Monday, 4 March 2013

Appropriation of public space – Informality takes over

“From a design point of view, informality is a condition of complex, non-linear systems in which patterns overlap, intersect, and mutate in unexpected ways. Flexibility is the common ground among these approaches, a model of organic development that challenges the assumption of traditional Western planning that man controls his surroundings. In contrasts, the patterns of development evident in informal settlements […] are ‘emergent’, which assumes the absence of an identifiable author or agent; creation is either entirely spontaneous or generated by many convergent factors.” (Brillenbourg, Feireiss y Klumpner 2005, 43)

In the pueblos jóvenes, appropriation of public space often occurs through informal processes, “not done or made according to a recognized or prescribed form; not according to order; unofficial, disorderly.” (Brillenbourg, Feireiss y Klumpner 2005, 18). This does not mean that said appropriation – through mobile or ephemeral structures, furniture, gardening, enclosures, etc. – lack of form or that there is no logic or rational process in its development. We are talking instead of a different, alternative way of occupying the city, of establishing a relationship with the territory, wherever and whenever there is a lack of formal, official solutions.
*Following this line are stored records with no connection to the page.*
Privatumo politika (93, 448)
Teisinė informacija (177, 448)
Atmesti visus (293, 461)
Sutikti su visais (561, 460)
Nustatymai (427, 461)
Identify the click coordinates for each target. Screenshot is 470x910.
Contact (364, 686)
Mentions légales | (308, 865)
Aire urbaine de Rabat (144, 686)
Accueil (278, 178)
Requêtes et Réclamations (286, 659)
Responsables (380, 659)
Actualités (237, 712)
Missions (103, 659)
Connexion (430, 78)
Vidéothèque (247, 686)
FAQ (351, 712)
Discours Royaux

In such a context, the boundaries between what is private and what is public are blurred. The distinction of what belongs to one individual, to a family or to the community is difficult to recognise from the outside and it varies, according to time and particular situations. It is in this grey realm that the appropriation of public space occurs, by means of the transformation of what is there, in order to host new places for the event, the spontaneous, and the everydayness.
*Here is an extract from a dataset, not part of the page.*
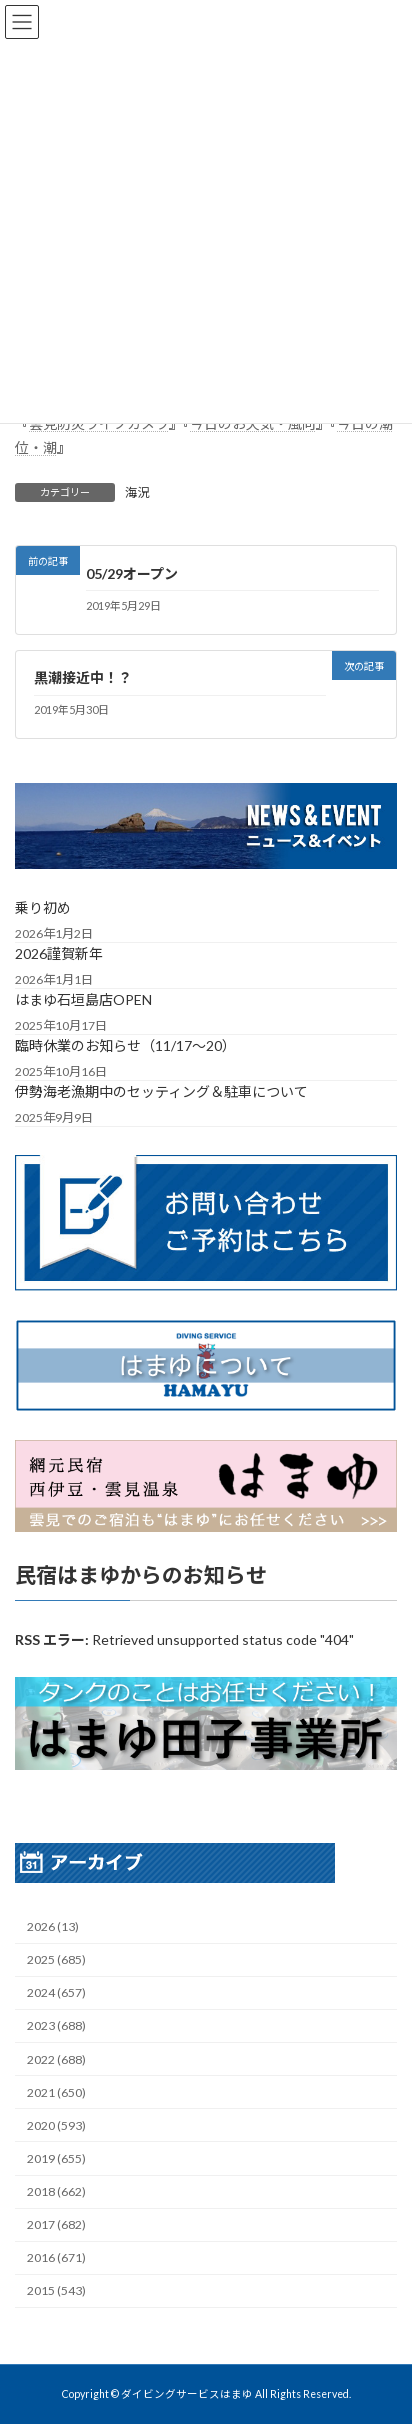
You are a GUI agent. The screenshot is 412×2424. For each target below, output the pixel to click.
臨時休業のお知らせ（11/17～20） (125, 1045)
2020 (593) (56, 2124)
The act of appropriation does not always occur in an easy, peaceful way: it might even involve the using of somebody else’s property, the difficult coordination of different parties, or even the stomping over others’ rights. One of the tasks of architecture might be to act as a mediator between the forces involved in the act of appropriation and thus, in the generation of an identity linked to one place.
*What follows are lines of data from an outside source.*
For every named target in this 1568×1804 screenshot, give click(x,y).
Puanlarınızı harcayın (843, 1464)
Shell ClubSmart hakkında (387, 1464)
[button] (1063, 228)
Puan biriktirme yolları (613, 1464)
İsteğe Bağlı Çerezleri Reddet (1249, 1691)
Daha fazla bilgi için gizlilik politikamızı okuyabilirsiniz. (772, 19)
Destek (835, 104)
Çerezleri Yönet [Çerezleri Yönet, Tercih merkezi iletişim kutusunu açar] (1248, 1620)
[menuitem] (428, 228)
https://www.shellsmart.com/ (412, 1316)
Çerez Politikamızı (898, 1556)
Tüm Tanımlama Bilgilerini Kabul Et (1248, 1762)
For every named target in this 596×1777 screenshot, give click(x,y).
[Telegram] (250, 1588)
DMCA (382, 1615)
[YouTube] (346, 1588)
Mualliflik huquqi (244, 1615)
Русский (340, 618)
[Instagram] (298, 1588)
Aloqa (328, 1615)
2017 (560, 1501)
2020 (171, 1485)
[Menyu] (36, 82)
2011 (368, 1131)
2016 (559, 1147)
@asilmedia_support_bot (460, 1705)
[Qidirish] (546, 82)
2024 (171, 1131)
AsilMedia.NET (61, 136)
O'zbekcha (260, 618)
Huaycán is the chosen territory for the intervention. It is a large neighbourhood originated as a barriada asistida (government-aided squatter settlement), that has continued to grow since its creation in 1984 through urban and architecture practices, both formal and informal. First, we observe, aiming to recognise not only the appropriation of space but also the mechanisms and reasons behind it, considering that “in order to understand a culture it is necessary to comprehend the others in their own terms, without projecting our own categories in an ethnocentric way.” (Grimson 2011, 57)

Then, we offer our take on said mechanisms, proposing an architectural intervention that both assimilates what we can learn from the site, and suggest new ways of interaction with the built environment.